Chunk ID: 3aa7ddcb9da4_aHR0cHM6Ly9zdG9yYWdlZmFzdGFpcmFnLmJsb2IuY29yZS53aW5kb3dzLm5ldC9kYXRhc29wcmEvMTYuJTIwUGVuc2pvbiUyMG9nJTIwZm9yc2lrcmluZy5wZGY1_pages_4
Title: 16. Pensjon og forsikring.pdf
Text: Få helsehjelp.
Merk at noen konsultasjoner kan ha en egenandel du må dekke selv. Du kan også enkelt kontakte Helselosen via denne
siden. 

Ønsker du å utvide helseforsikringen til også å gjelde din familie, kan du benytte deg av tilbudet om familieforsikring. 

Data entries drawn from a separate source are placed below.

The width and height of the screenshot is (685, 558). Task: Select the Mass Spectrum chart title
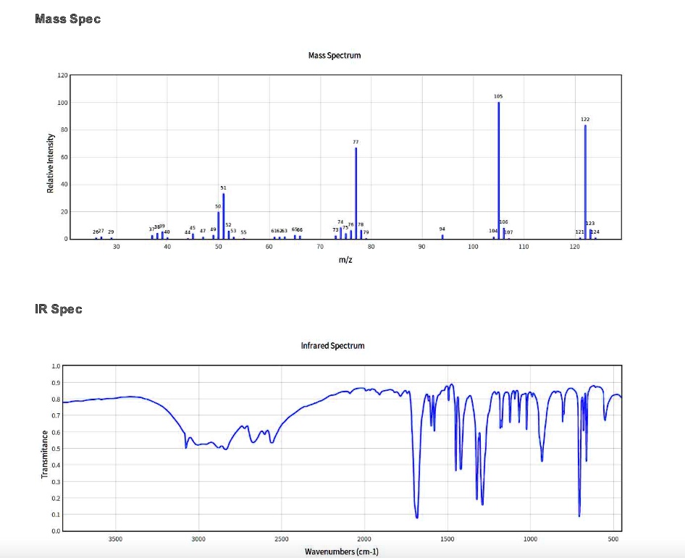point(335,55)
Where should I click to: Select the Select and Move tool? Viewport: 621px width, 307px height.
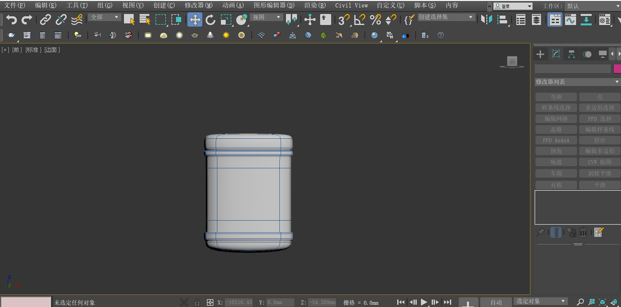point(195,20)
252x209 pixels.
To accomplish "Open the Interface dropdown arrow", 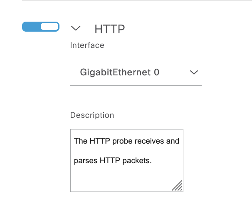I will coord(193,72).
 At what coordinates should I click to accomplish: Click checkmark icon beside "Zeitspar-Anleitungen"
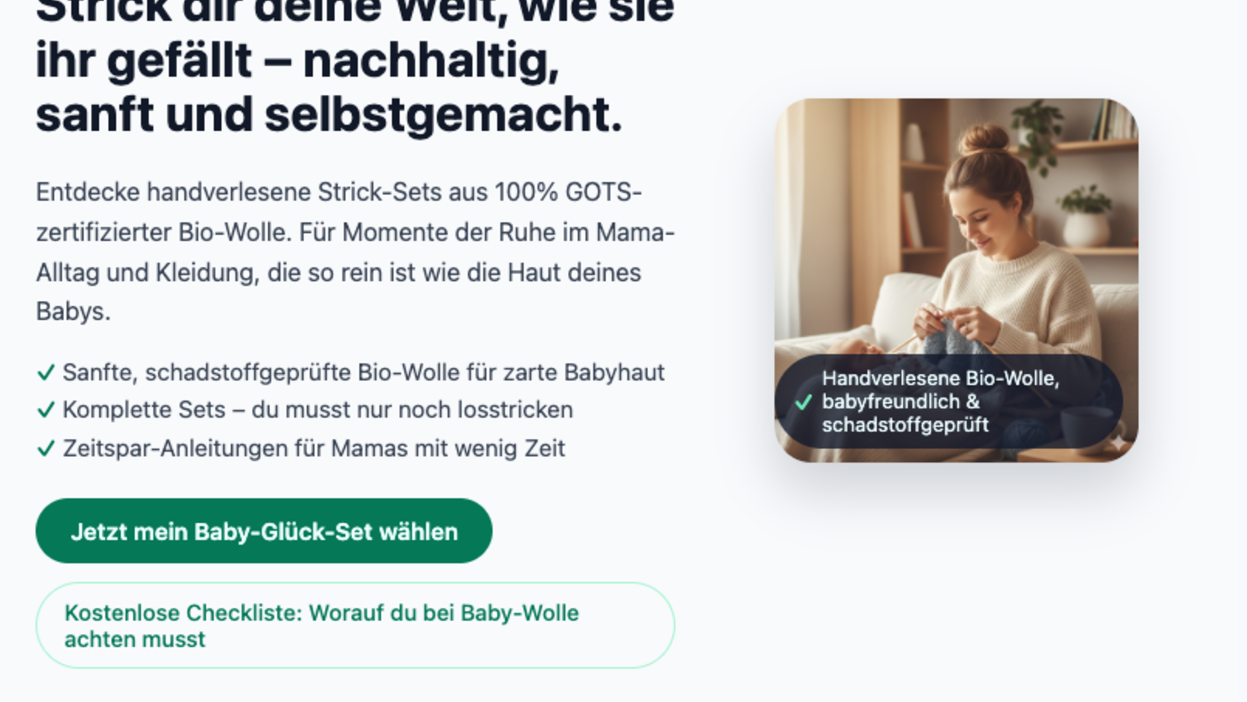(45, 449)
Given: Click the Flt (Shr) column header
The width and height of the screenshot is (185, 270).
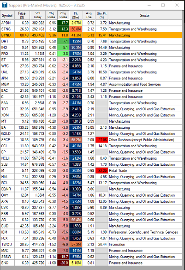Looking at the screenshot, I should point(76,15).
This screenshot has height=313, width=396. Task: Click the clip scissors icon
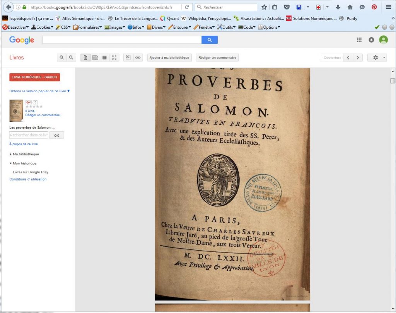click(x=128, y=58)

Vedrørende bytte av leverandør av helseforsikringen fra og med 1. oktober 2024:

Har du en pågående sak hos Storebrand skal denne fortsatt behandles av Storebrand og avsluttes der innen 31. desember
2024. Forsikringsnummer er: 11191347. Trenger du hjelp, mangler SakID eller trenger å få åpnet SakID så kan du kontakte
Helpline på telefon 800 83 313. Refusjon for pågående behandling kan du søke om her.

Reiseforsikring

Sopra Steria har reiseforsikring gjennom Storebrand. 

Polisenummer: 3199644. 

Reiseforsikringen dekker tjenestereis

### 6. RAG TIME! Generate a Response

Using the retrieved documents, construct a **system prompt** and generate a response with Azure OpenAI:

In [58]:
# First, let's collect the context from search results
context = ""
for result in search_results:
    context += result["chunk"] + "\n\n"

SYSTEM_MESSAGE = f"""
Du er en AI Assistant som har innsikt i Sopra Steria sin personalhåndbok vedlagt som context.
Vær kortfattet og detaljert i svarene dine, bruk kun informasjon fra context.

Context:
{context}
"""

USER_MESSAGE = user_question

response = openai_client.chat.completions.create(
    model=os.getenv("AZURE_OPENAI_CHAT_COMPLETION_DEPLOYED_MODEL_NAME"),
    temperature=0.7,
    messages=[
        {"role": "system", "content": SYSTEM_MESSAGE},
        {"role": "user", "content": USER_MESSAGE},
    ],
)

answer = response.choices[0].message.content
print(answer)

Reiseforsikringen dekker nødvendige kostnader som oppstår ved sykdom, skade eller dødsfall under reise. Den inkluderer også dekning for avbestilling av reise og tap av bagasje. Det er viktig å sjekke spesifikasjonene i den aktuelle forsikringen, da vilkår og dekning kan variere.


## Troubleshooting

1. **Environment Variables Not Loaded:** Ensure you have correctly set the `.env` file or manually export them in your terminal before running the notebook.
1. **Authentication Issues:** If using Managed Identity, make sure your Azure identity has proper role assignments.
1. **Search Results Are Empty:** Ensure your Azure AI Search index contains vectorized data.
1. **OpenAI API Errors:** Verify your deployment name and API key.

## Summary

This notebook demonstrates a **vector-based RAG pipeline** using Azure OpenAI and Azure AI Search. It retrieves relevant documents using vector search and generates responses using GPT-based chat completions. The approach improves the accuracy of AI responses by grounding them in real data.